● Exercise goal
Leave the pictures out, and transcribe the material below exactly from the line with "Task: Expand the" to the line with "Given: Click the home icon on 网站首页 menu", both lines included.

● Dataset
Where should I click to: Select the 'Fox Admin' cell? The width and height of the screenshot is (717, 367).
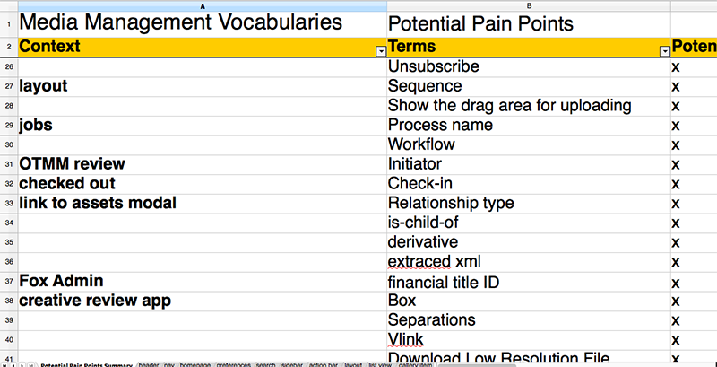[x=61, y=281]
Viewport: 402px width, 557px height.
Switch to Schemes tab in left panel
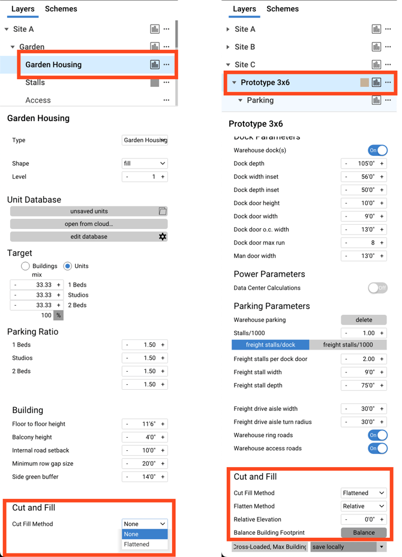pyautogui.click(x=61, y=9)
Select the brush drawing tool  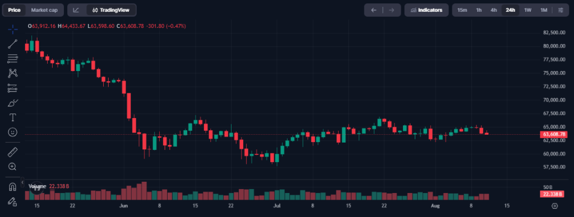tap(12, 103)
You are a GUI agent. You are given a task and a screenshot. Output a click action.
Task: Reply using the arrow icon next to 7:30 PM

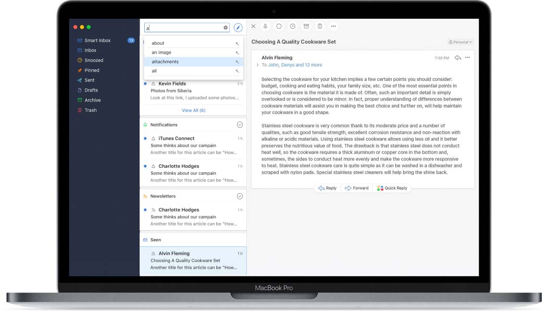458,59
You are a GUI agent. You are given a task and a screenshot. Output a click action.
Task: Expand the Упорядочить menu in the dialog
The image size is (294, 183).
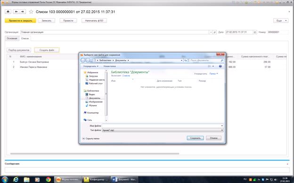pos(91,66)
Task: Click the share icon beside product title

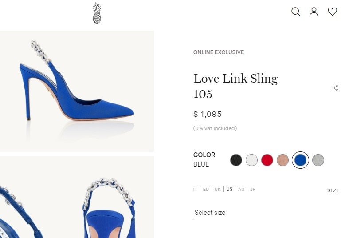Action: (x=335, y=88)
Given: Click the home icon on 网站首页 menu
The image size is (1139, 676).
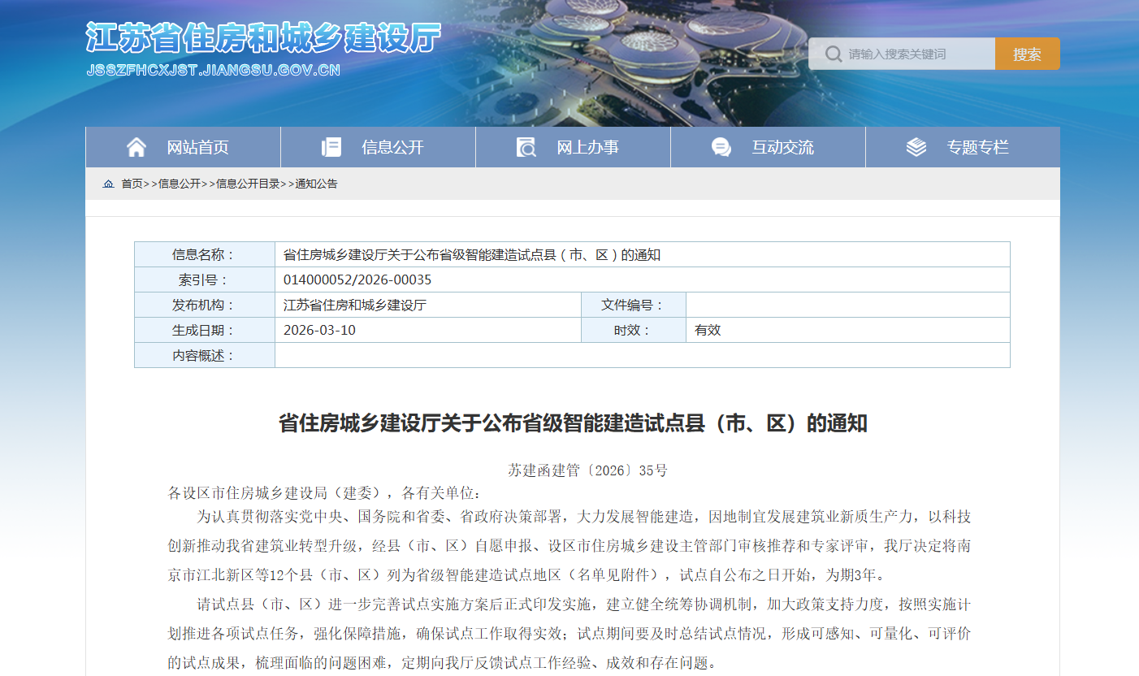Looking at the screenshot, I should (136, 146).
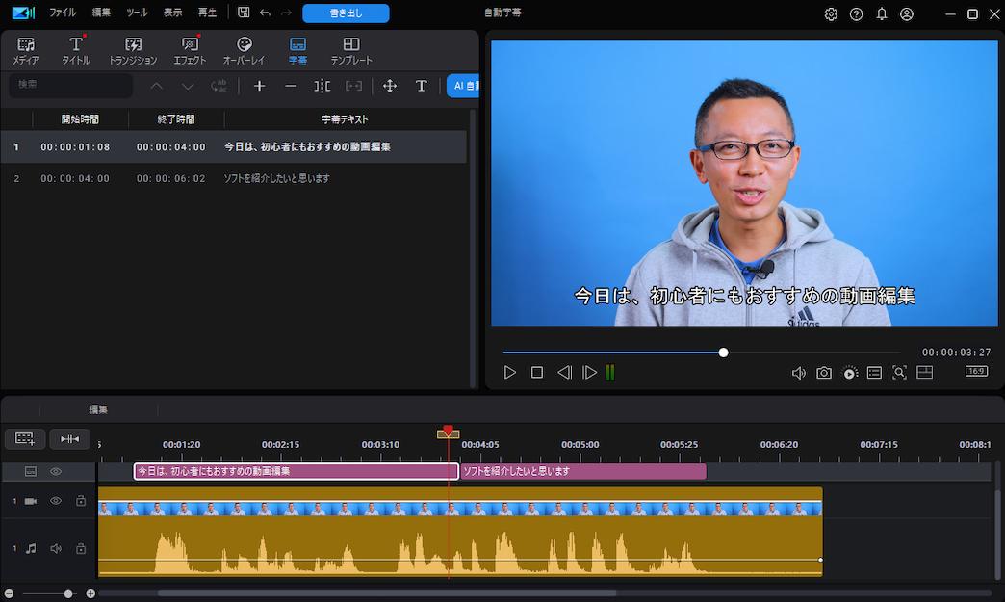Take a snapshot with the camera icon

tap(824, 372)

● Solution below
Task: Expand the Упорядочить menu in the dialog
The image size is (294, 183).
pos(91,66)
Task: Click the share icon beside product title

Action: (x=335, y=88)
Given: Click the home icon on 网站首页 menu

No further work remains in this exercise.